To prevail on a claim of selective prosecution, Boos must show that "he has been singled out for prosecution while others similarly situated generally have not been proceeded against for the type of conduct forming the basis of the charge against him." Furman, 31 F.3d at 1037 (internal quotations and citation omitted). In addition, he must prove that the government's selection of him for prosecution "was invidious or in bad faith and was based on impermissible considerations such as . . the desire to prevent the exercise of constitutional rights." Id. (quotations and citation omitted).

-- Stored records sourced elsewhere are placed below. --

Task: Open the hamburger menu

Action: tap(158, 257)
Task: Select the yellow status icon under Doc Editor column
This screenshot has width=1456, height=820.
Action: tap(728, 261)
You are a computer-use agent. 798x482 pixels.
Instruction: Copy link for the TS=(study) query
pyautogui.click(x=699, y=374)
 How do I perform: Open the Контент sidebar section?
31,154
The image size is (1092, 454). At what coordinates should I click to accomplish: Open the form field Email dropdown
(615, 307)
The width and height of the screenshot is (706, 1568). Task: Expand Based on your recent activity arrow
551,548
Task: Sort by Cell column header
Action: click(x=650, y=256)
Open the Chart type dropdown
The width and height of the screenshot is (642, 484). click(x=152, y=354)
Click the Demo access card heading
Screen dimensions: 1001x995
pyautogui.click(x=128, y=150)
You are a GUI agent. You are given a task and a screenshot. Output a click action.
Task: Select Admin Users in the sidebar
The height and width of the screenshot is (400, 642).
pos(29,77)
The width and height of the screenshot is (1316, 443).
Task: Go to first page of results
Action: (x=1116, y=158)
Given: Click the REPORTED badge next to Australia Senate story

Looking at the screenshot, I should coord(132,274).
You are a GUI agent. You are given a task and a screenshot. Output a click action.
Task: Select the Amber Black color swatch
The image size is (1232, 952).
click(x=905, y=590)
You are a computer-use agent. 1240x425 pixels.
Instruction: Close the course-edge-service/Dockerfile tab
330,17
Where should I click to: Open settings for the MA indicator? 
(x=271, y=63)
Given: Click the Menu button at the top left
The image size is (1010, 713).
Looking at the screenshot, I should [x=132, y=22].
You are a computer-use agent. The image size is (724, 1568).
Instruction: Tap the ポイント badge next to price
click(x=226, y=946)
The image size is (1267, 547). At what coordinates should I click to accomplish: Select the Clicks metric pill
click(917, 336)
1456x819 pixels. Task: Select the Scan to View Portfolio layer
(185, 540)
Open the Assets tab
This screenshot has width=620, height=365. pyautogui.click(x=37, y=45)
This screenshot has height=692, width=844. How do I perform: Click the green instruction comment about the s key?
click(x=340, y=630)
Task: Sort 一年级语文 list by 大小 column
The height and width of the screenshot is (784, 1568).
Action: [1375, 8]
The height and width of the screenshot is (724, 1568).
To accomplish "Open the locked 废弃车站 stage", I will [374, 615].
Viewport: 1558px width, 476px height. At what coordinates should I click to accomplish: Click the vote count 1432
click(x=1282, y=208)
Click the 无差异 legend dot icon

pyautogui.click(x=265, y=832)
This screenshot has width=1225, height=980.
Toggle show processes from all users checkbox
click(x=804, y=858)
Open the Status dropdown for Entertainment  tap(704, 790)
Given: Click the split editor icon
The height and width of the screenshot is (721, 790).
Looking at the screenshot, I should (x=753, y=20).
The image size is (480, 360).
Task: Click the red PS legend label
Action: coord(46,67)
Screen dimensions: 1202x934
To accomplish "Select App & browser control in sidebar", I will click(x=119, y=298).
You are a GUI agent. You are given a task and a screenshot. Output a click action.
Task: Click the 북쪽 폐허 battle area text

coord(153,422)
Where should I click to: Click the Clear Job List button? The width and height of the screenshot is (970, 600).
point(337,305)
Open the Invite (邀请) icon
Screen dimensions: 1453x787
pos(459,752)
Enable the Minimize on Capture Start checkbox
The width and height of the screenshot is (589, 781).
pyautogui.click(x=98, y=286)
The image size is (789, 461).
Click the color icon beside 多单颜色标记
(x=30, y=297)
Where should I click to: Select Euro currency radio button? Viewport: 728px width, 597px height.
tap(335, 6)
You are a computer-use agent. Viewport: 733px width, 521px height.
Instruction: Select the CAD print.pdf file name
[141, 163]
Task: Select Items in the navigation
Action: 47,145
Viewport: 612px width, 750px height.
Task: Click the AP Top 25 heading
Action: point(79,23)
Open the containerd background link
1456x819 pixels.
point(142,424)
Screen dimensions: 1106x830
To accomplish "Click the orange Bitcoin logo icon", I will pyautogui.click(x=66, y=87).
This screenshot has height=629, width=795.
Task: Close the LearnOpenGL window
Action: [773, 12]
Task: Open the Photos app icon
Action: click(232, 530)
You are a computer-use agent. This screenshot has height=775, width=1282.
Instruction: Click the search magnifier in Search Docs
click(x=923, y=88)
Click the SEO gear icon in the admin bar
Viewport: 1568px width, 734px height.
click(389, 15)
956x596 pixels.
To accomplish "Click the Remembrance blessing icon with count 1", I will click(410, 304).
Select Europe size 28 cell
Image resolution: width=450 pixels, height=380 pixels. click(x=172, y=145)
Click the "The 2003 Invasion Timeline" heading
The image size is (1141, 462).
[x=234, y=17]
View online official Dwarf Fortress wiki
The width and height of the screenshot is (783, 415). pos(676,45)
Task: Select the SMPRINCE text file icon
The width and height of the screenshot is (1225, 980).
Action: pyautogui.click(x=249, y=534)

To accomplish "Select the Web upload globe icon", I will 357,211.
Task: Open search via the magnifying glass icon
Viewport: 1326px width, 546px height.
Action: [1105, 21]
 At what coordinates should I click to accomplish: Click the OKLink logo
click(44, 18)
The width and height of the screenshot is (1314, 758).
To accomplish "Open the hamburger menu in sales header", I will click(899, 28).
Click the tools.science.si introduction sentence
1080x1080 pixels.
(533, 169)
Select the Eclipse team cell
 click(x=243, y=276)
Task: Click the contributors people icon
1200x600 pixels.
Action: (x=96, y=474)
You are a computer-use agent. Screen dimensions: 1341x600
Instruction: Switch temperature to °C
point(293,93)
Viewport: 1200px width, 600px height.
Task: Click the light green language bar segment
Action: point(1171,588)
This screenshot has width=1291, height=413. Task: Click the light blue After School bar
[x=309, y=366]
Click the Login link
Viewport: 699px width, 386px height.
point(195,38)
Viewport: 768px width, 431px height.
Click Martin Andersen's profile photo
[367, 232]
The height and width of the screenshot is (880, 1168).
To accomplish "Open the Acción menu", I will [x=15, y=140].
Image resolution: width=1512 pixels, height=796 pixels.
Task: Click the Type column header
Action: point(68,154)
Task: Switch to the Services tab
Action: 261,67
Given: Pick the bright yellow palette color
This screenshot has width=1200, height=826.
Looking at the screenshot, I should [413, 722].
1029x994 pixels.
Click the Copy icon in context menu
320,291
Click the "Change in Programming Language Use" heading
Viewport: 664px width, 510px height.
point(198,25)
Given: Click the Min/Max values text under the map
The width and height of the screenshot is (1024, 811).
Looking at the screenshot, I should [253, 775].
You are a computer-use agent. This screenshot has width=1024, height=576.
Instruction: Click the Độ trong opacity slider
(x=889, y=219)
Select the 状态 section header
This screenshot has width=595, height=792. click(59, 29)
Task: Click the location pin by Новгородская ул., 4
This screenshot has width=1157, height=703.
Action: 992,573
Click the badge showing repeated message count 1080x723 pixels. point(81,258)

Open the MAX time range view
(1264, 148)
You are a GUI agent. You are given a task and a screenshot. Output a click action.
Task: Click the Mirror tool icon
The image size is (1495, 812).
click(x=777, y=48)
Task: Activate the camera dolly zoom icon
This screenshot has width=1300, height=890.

In this case, Boos alleges that he was singled out for prosecution because of his status as a tax protestor, and because of his association with other tax protestors. However, Boos offers no evidence that he was singled out for prosecution while others similarly situated have not been prosecuted, or that the government selected him because of the exercise of his First Amendment right of association. Instead, he speculates that "[o]f the literally hundreds of thousands of tax violators in the form of failures to timely file, making false statements, evasion crimes, and others of that nature, it seems that the statistical data would support an allegation of selective prosecution." Mere conjecture does not meet the "rigorous standard for the elements of a selective-prosecution claim." United States v. Armstrong, 517 U.S. 456, 468 (1996); see Furman, 31 F.3d at 1037 (district court did not abuse its discretion in dismissing claim of selective prosecution based on "conclusory allegations"). Accordingly, the district court did not abuse its discretion in denying Boos' motion to dismiss.(5)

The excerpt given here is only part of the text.